Keen to try Rails 8's authentication library after using Devise for years, I now find myself needing to build auth into a new React + Rails API project. I put this post together to broadly explain how Rails 8 auth works and to document my implementation, in case it helps others also moving to Rails 8 auth.

(Rails 8.0.1 built as an API app, React 19.1)
(Details of password reset functionality not discussed here, will be in another post)

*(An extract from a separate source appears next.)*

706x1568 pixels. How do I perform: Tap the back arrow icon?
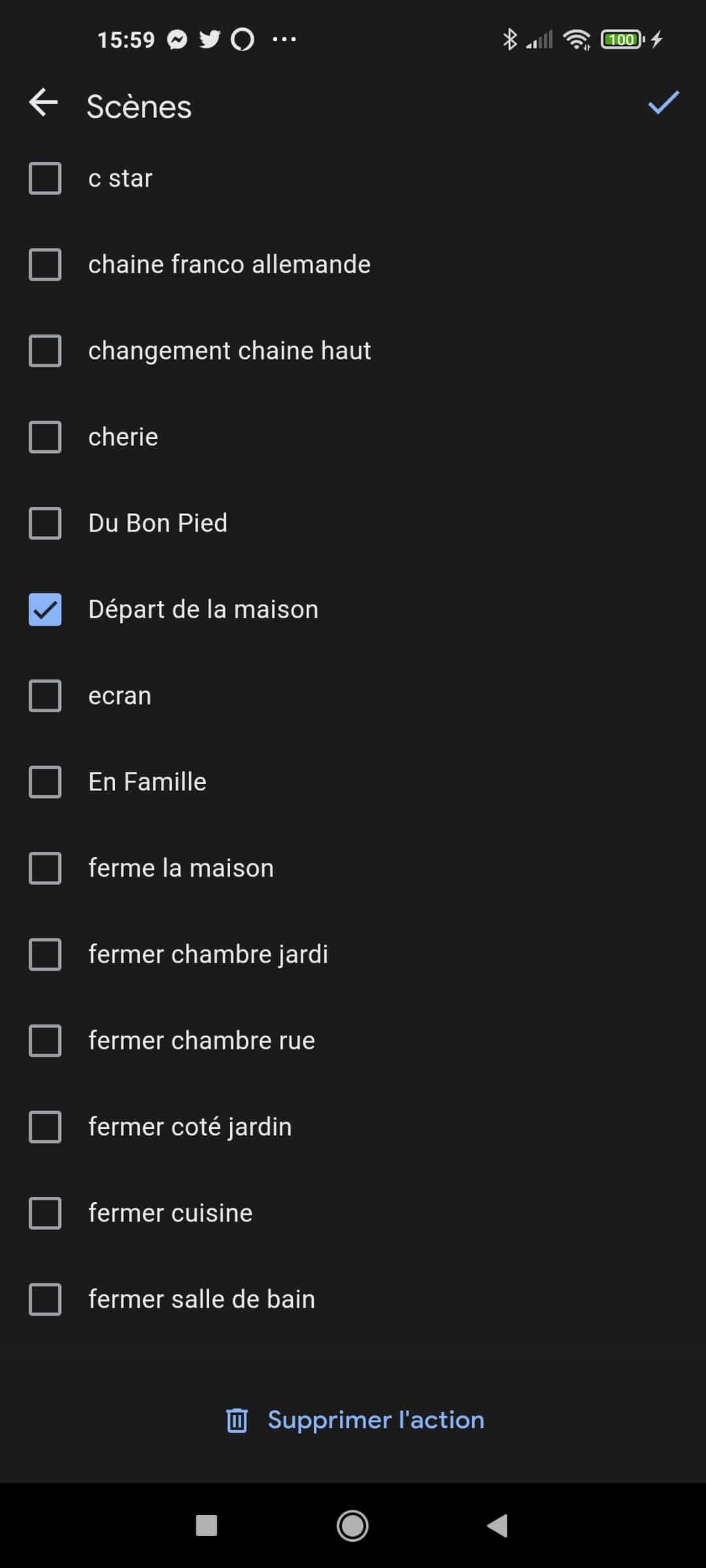pyautogui.click(x=44, y=103)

📜 Rails 8 Auth - General Paradigms

(Rails auth guide here)

Authentication Concern

Most of the Rails 8 auth logic resides in the Authentication module concern. This module handles:

  • creating and loading the session.
  • authenticating the user.
  • setting the Current context.

It runs require_authentication as a before_action for all controller actions. Except an action from this authentication by passing it to an allow_unauthenticated_access call. The concern also provides the helper method authenticated?, made available in views via helper_method. This enables easy conditional rendering based on authentication state — effectively replacing the older if current_user pattern for checking whether a user is signed in. If you need access to the actual user object in views (e.g. Current.user), you’ll need to expose it manually via a helper_method in your controller.

DB-Backed Sessions

Sensitive data (e.g. user_id) is now stored in a Session model on the server. The client only stores a session_id cookie holding the id of the Session db record (this cookie is set in the Authentication module's #start_new_session_for(user) method).

  • More secure – user data stays server-side.
  • Scalable – supports multiple devices & multiple sessions. Stores useful info like user agent & IP address in the Session db record.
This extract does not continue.